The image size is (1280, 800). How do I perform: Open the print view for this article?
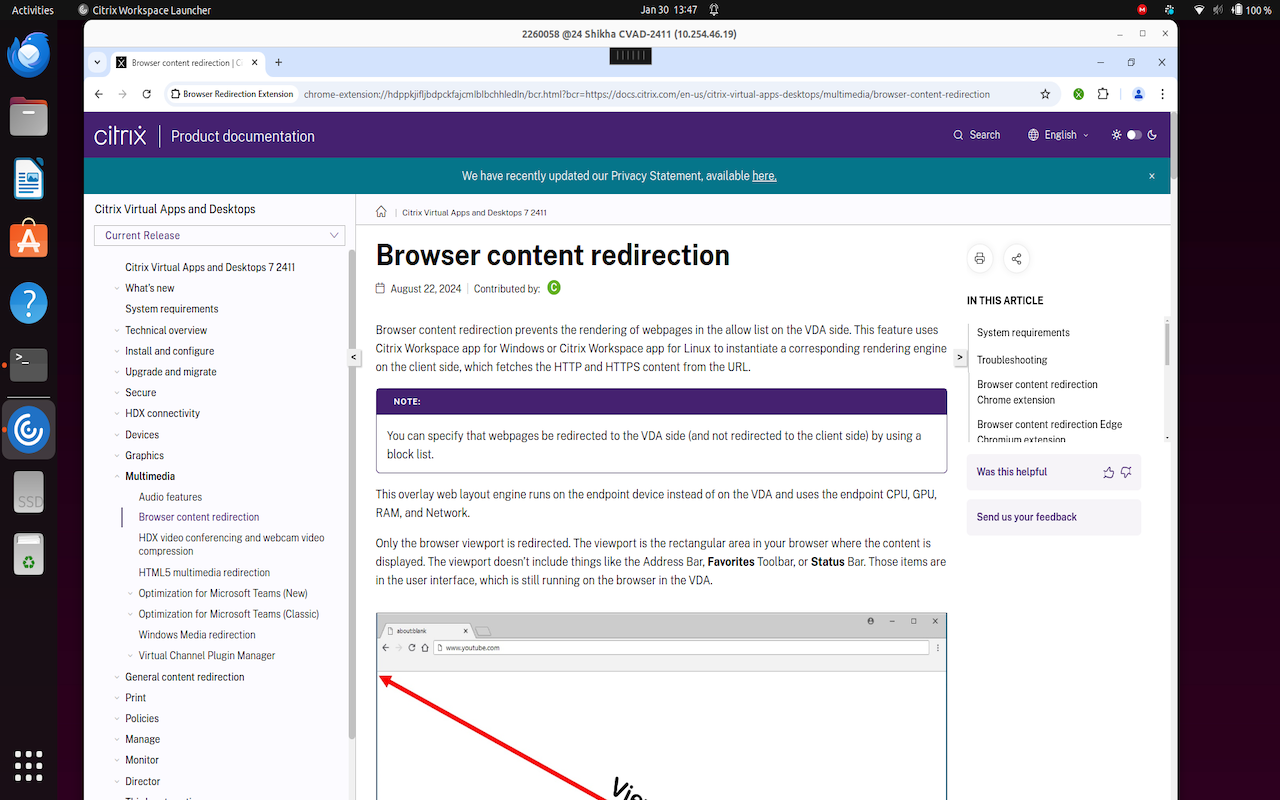[x=979, y=258]
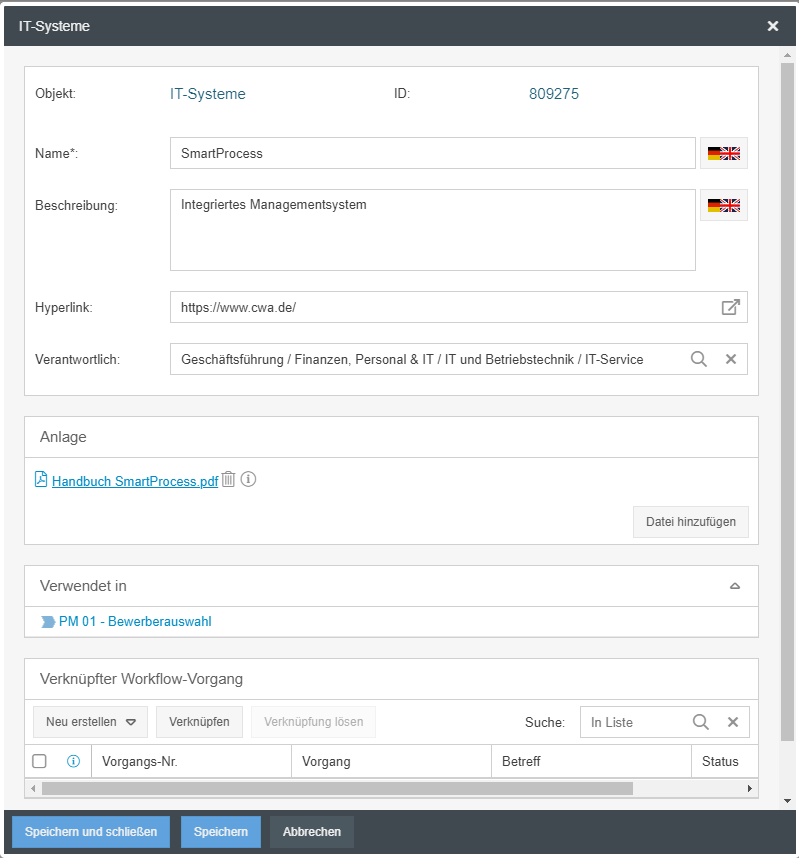Screen dimensions: 799x858
Task: Click the translation flag icon beside Beschreibung
Action: pyautogui.click(x=723, y=206)
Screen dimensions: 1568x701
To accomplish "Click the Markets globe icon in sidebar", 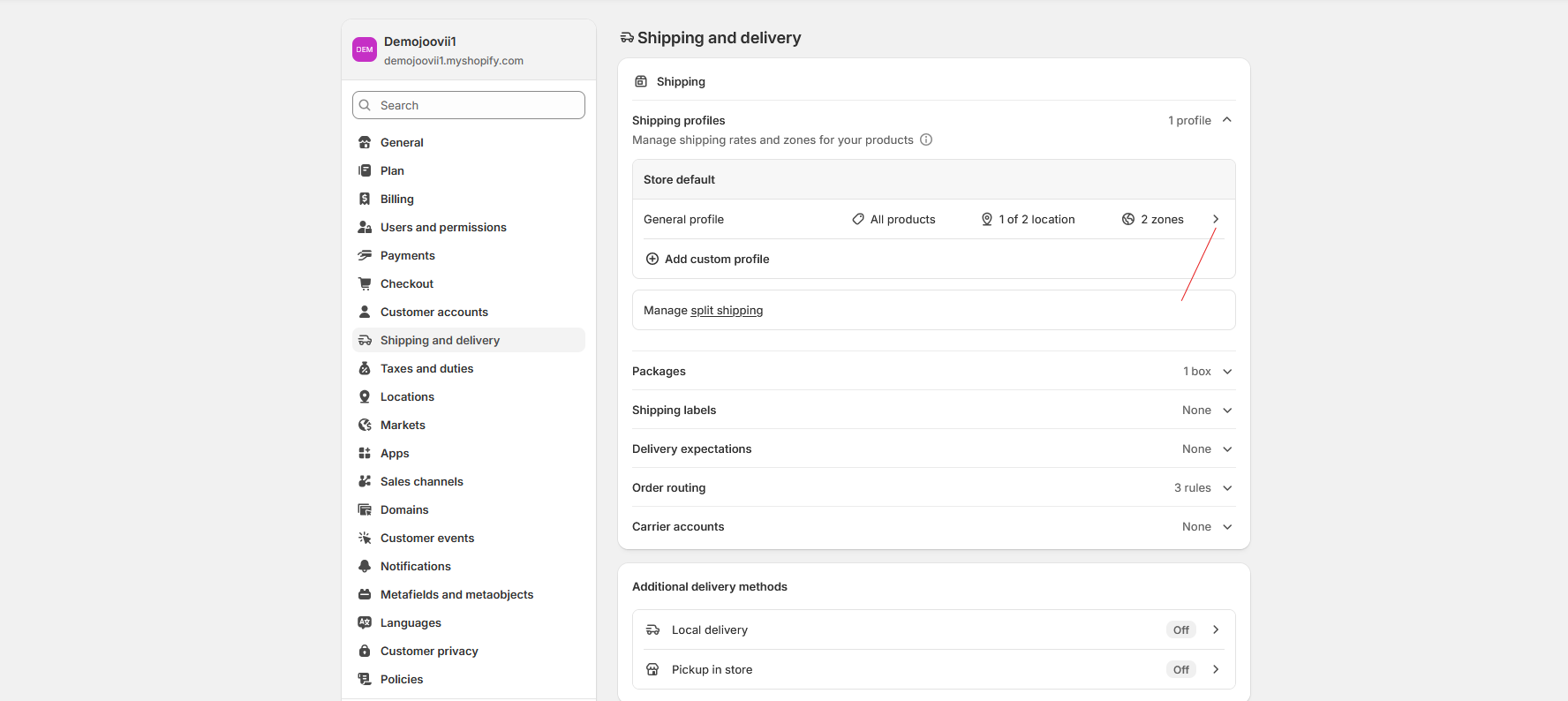I will point(365,425).
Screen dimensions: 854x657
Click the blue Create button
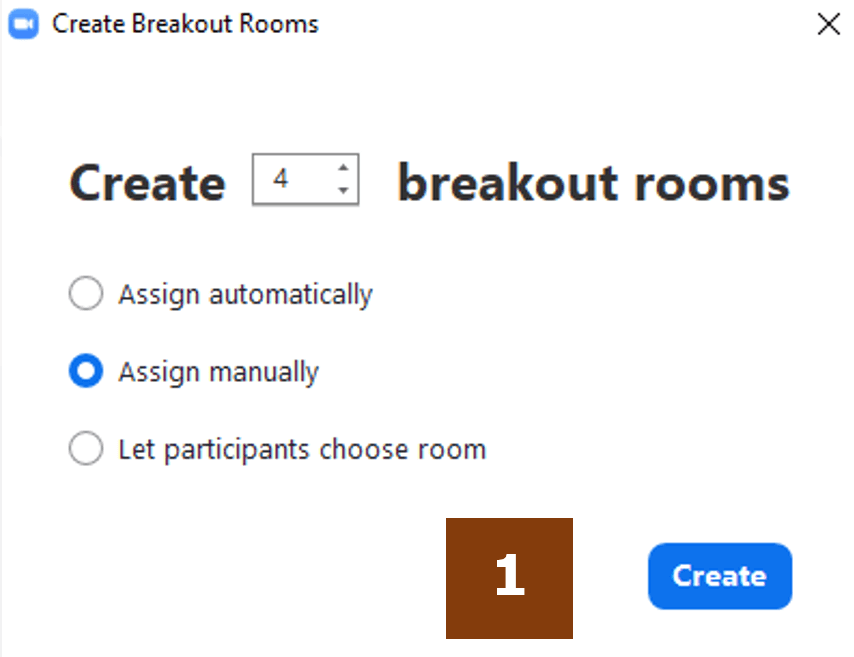coord(720,576)
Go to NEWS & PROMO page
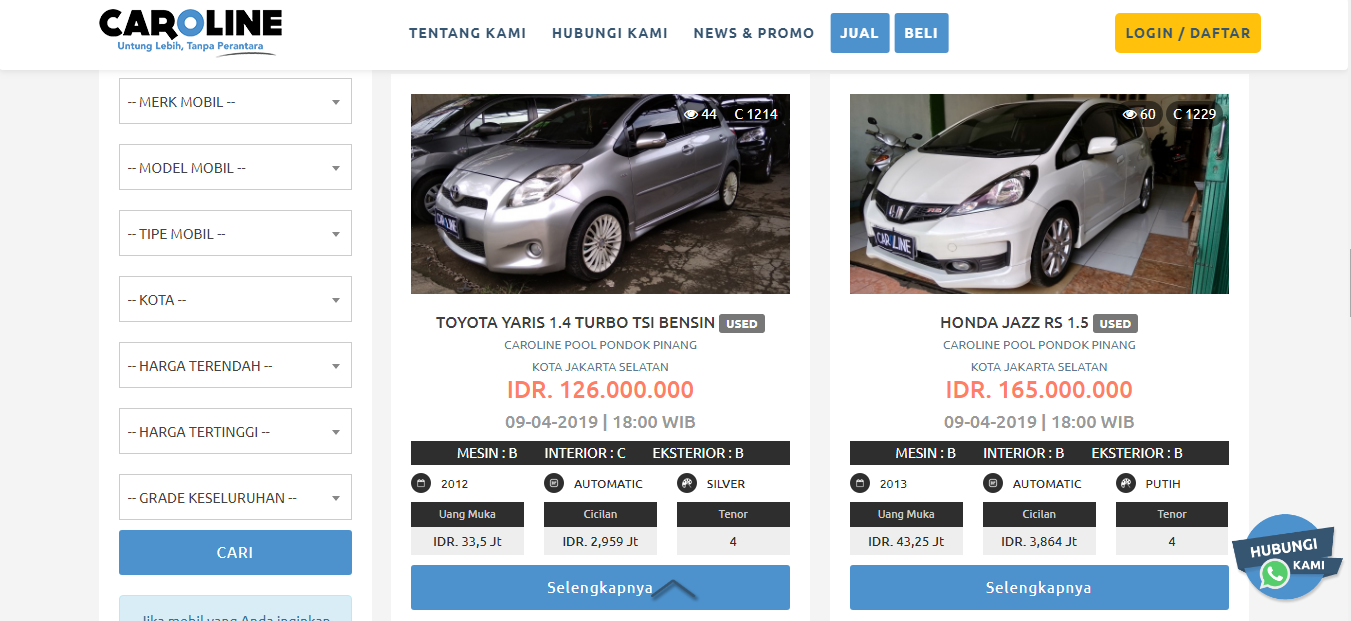1351x621 pixels. 754,33
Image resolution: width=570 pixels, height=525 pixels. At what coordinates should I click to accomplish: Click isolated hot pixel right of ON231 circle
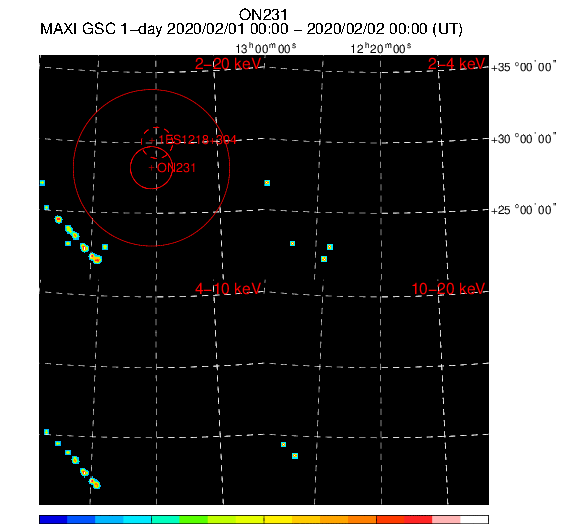pyautogui.click(x=267, y=183)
+-------+
◆ Task description
Drop the pictures, then reproduce exactly the lines from the one with "Click the blue Create button" through the final line of the listing.

◆ Your solution
Click the blue Create button
coord(720,576)
Go to NEWS & PROMO page
1351x621 pixels. 754,33
Image resolution: width=570 pixels, height=525 pixels. At what coordinates should I click to accomplish: Click isolated hot pixel right of ON231 circle
pyautogui.click(x=267, y=183)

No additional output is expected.